** Task prompt **
Reproduce each record below in full, word for word, without images.

** Data records **
◇ ◇ ◇ ◇ ◇

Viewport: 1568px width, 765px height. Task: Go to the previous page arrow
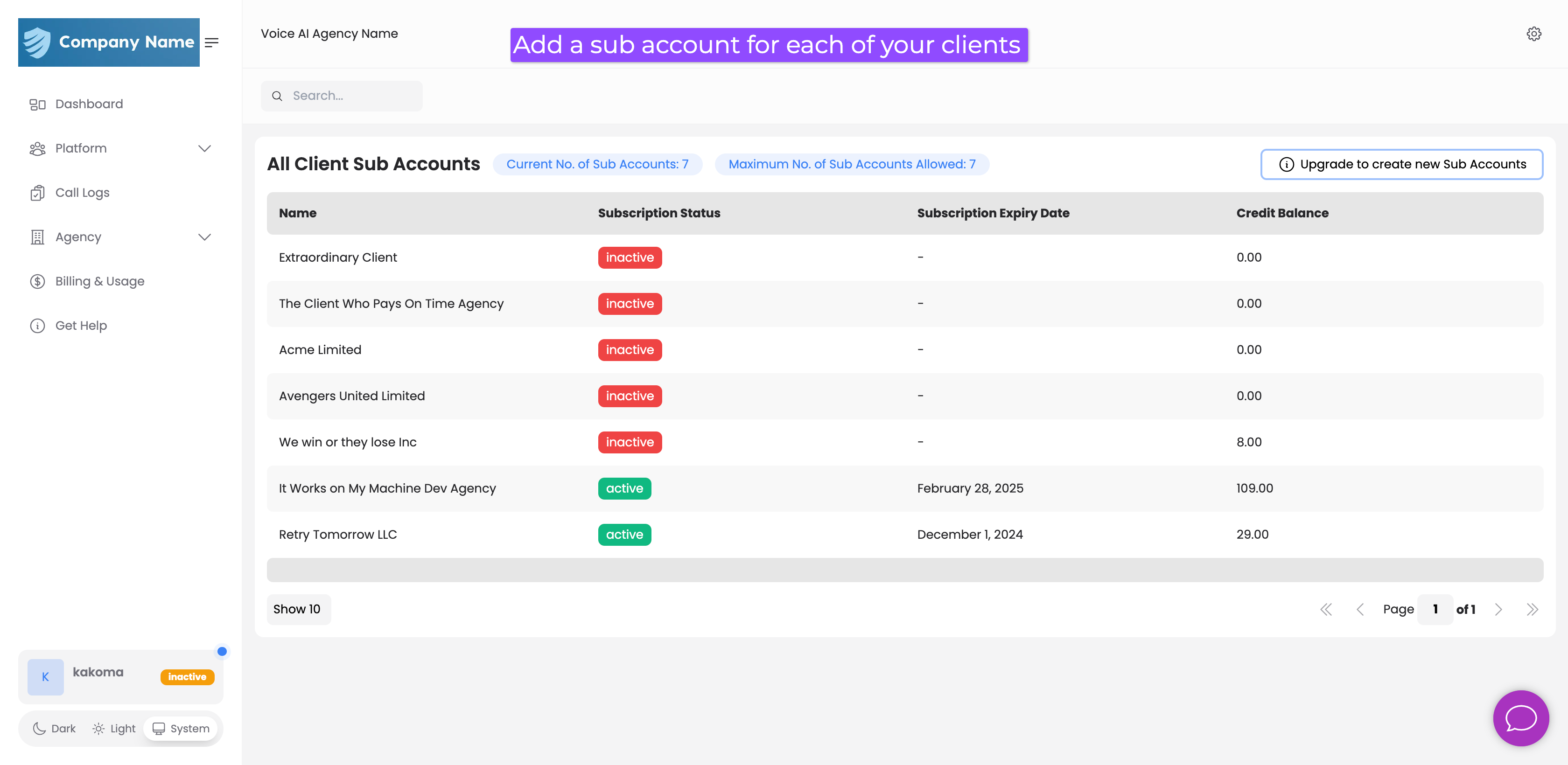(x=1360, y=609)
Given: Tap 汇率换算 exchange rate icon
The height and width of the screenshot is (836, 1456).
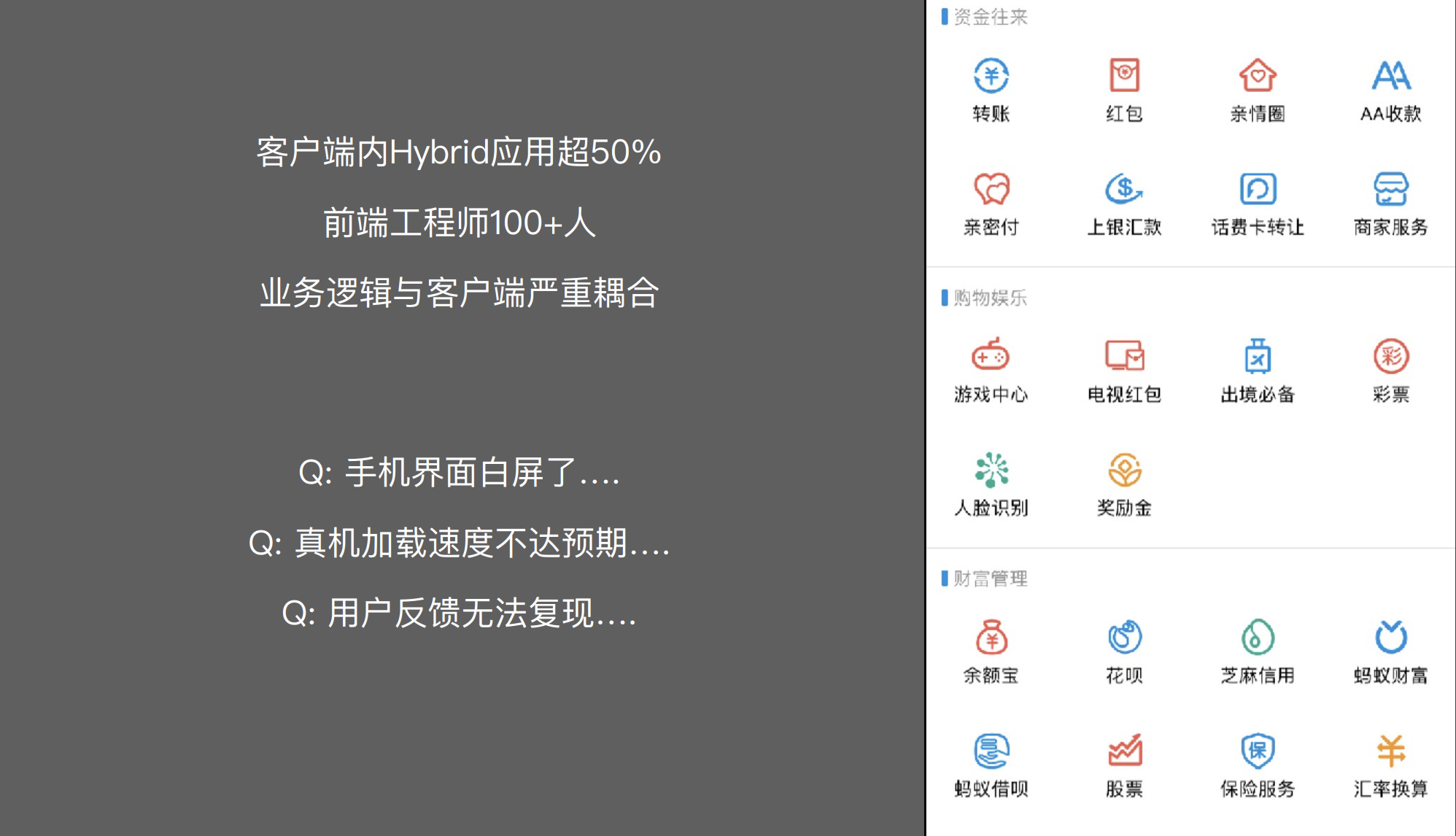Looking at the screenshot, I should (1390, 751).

◇ ◇ ◇ ◇ ◇

** Result for this exercise **
Viewport: 1568px width, 765px height. Task: Go to the previous page arrow
(x=1360, y=609)
Given: Tap 汇率换算 exchange rate icon
The height and width of the screenshot is (836, 1456).
Looking at the screenshot, I should (1390, 751).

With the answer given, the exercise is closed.